Adapun Menko Polhukam Mahfud Md mengatakan saat ini pemerintah tengah menunggu nota protes yang sudah dilayangkan oleh Kemenlu. "Ya kan sudah, Menlu sudah mengajukan protes ya, itu ditunggu perkembangannya," ujar Mahfud di Kemenko Polhukam, Jalan Medan Merdeka Barat, Kamis (2/1).
Mahfud tidak menjelaskan lebih lanjut langkah yang akan ditempuh oleh RI. Eks Ketua Mahkamah Konstitusi (MK) itu menyebut tidak akan melakukan pertemuan dengan pihak China. "Nggak (ada pertemuan)," kata Mahfud.
Jangan Negosiasi
Sementara itu Guru Besar Hukum Internasional Universitas Indonesia (UI), Hikmahanto Juwana menilai Indonesia tak perlu membuka pintu negosiasi dengan Cina terkait sengketa di Laut China Selatan alias Laut Natuna Utara.
Menurut Hikmahanto, Indonesia harus menolak keinginan China yang ingin menyelesaikan sengketa ini secara bilateral. "Rencana Cina itu harus ditolak oleh pemerintah Indonesia karena empat alasan," katanya.

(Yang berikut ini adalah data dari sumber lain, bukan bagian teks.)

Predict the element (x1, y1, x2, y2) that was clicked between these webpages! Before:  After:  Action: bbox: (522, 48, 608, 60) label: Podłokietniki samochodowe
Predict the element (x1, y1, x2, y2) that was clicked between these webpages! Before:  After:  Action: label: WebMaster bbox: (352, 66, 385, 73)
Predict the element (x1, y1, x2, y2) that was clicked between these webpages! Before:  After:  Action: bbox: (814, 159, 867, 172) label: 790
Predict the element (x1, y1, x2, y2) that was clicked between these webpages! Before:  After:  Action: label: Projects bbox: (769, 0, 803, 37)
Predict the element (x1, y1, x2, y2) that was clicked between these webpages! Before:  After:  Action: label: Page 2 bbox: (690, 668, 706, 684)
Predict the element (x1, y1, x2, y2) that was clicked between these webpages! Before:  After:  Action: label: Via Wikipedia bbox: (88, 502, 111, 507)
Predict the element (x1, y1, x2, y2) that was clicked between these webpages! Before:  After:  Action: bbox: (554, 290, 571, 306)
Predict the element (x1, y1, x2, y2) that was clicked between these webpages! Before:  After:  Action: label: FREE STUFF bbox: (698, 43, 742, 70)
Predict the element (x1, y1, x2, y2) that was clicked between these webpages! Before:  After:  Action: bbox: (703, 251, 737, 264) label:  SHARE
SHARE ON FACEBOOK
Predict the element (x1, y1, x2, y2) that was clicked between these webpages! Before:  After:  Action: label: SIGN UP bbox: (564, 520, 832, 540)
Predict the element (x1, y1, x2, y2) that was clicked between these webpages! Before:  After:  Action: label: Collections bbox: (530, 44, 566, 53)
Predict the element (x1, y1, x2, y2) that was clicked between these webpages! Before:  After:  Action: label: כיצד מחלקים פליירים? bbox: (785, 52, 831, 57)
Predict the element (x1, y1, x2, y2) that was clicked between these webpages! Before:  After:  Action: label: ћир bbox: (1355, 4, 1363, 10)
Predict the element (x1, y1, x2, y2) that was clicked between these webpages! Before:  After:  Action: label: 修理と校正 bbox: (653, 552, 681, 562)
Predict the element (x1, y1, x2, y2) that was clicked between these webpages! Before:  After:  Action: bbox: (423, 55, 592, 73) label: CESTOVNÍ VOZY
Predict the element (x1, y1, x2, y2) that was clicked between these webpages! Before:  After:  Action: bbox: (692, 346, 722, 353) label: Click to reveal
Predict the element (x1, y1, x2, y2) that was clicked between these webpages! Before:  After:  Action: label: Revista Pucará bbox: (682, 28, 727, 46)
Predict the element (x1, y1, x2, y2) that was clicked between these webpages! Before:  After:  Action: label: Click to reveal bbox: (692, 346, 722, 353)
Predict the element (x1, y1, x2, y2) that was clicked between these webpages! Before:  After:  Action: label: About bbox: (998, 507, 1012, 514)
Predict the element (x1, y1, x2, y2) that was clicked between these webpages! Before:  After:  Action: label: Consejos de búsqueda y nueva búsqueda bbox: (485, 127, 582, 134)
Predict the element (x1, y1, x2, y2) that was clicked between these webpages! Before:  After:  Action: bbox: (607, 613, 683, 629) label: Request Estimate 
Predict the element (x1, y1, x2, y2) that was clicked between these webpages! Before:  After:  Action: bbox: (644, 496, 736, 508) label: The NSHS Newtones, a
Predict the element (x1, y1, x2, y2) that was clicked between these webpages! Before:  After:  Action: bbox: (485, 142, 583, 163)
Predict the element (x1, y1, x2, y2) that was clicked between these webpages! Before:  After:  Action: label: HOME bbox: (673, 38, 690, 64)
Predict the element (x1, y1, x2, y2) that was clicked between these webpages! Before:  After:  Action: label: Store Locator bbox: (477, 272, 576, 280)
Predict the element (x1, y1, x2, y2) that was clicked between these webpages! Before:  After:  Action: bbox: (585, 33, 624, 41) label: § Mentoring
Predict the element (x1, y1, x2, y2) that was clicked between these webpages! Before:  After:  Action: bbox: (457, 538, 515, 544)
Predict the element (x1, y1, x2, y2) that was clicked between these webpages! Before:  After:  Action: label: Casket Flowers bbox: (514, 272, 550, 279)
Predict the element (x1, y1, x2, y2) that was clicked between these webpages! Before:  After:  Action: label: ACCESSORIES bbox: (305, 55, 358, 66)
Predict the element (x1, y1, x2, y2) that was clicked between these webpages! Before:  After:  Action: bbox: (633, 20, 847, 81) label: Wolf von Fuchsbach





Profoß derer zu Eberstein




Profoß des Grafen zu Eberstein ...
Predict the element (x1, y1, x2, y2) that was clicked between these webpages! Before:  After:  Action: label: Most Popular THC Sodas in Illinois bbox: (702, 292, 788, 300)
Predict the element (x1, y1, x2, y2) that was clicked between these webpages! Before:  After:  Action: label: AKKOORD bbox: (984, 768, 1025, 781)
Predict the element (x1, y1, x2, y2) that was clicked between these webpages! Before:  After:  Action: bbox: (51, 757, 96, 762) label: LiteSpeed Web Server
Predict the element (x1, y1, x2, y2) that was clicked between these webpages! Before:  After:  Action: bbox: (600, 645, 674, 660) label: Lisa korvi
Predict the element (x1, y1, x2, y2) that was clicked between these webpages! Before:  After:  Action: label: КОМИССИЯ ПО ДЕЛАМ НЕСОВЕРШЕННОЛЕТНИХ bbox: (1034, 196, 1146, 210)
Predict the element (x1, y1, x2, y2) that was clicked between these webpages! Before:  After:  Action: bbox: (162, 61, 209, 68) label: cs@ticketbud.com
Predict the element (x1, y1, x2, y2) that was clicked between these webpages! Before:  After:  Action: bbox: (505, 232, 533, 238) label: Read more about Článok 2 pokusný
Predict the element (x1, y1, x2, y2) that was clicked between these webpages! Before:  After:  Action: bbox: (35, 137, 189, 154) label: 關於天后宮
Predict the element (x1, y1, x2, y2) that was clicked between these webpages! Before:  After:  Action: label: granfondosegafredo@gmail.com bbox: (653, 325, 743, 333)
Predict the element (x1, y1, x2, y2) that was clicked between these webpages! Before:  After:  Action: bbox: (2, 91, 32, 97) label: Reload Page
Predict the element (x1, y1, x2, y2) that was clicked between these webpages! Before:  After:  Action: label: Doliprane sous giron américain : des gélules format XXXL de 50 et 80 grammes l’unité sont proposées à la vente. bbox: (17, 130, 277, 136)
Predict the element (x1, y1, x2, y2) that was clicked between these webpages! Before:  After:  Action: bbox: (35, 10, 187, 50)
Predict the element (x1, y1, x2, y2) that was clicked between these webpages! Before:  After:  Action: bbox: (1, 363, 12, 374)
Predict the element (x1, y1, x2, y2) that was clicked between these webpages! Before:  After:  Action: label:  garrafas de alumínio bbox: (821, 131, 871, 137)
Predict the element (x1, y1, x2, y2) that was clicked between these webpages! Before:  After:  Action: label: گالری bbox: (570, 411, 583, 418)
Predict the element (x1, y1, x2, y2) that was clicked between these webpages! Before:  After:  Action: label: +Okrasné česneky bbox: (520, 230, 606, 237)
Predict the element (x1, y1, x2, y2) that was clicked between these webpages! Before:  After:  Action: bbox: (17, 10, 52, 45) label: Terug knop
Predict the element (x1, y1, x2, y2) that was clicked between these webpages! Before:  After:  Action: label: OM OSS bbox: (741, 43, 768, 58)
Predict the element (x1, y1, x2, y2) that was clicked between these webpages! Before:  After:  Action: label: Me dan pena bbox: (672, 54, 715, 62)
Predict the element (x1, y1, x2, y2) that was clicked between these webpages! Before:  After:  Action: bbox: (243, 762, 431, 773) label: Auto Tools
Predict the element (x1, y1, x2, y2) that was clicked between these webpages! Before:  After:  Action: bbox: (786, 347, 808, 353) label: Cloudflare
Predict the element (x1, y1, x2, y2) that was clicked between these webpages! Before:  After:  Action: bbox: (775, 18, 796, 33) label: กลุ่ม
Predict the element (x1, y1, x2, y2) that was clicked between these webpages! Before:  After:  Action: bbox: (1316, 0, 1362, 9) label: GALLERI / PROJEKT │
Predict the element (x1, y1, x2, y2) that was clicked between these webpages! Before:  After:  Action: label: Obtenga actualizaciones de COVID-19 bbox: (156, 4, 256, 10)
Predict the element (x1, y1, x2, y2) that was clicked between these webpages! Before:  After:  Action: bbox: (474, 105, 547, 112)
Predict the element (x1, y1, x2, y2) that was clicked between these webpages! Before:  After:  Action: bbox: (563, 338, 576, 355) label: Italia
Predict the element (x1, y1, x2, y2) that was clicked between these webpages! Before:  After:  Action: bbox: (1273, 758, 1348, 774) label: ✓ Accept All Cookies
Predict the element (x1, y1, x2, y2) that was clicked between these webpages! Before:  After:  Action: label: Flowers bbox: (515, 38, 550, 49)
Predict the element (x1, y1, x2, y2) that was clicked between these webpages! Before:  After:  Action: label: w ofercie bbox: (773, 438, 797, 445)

Pertama, bila Cina tidak mengakui ZEE Indonesia di Natuna Utara, demikian pula Indonesia harus tetap konsisten tidak mengakui wilayah tradisional penangkapan ikan nelayan Cina. "Atas dasar sikap Indonesia ini, bagaimana mungkin Indonesia bernegosiasi dengan sebuah negara yang klaimnya tidak diakui oleh Indonesia?" sebutnya.
Kedua, sikap Indonesia yang konsisten ini telah mendapat penegasan dari Permanent Court of Arbitration (PCA) dalam penyelesaian sengketa antara Filipina melawan Cina. Dalam putusannya PCA, tidak mengakui dasar klaim Cina atas 9 garis putus (9-dash) maupun konsep traditional fishing right.
Menurut PCA, dasar klaim yang dilakukan oleh pemerintah China tidak dikenal dalam 1982 United Nations Convention on the Law of the Sea (UNCLOS) di mana Indonesia dan Cina adalah anggotanya. "Jangan sampai posisi yang sudah menguntungkan Indonesia dalam putusan PCA dirusak dengan suatu kesepakatan antarkedua negara," tegasnya.
Ketiga, Indonesia tidak mungkin bernegosiasi dengan Cina karena masyarakat internasional tidak mengakui keabsahan 9 garis putus dan traditional fishing right yang diklaim oleh Cina. Terakhir, jangan sampai pemerintah Indonesia oleh publiknya dipersepsi telah menciderai politik luar negeri yang bebas aktif.
Menurut Hikmahanto, ketergantungan Indonesia atas utang luar negeri asal Cina tidak seharusnya dikompromikan dengan kesediaan pemerintah bernegosiasi dengan pemerintah Cina. "Justru bila perlu Presiden mengulang kembali bentuk ketegasan Indonesia di tahun 2016 dengan mengadakan rapat terbatas di kapal perang Indonesia di Natuna Utara," sebutnya. (tribun network/git/dod/kps)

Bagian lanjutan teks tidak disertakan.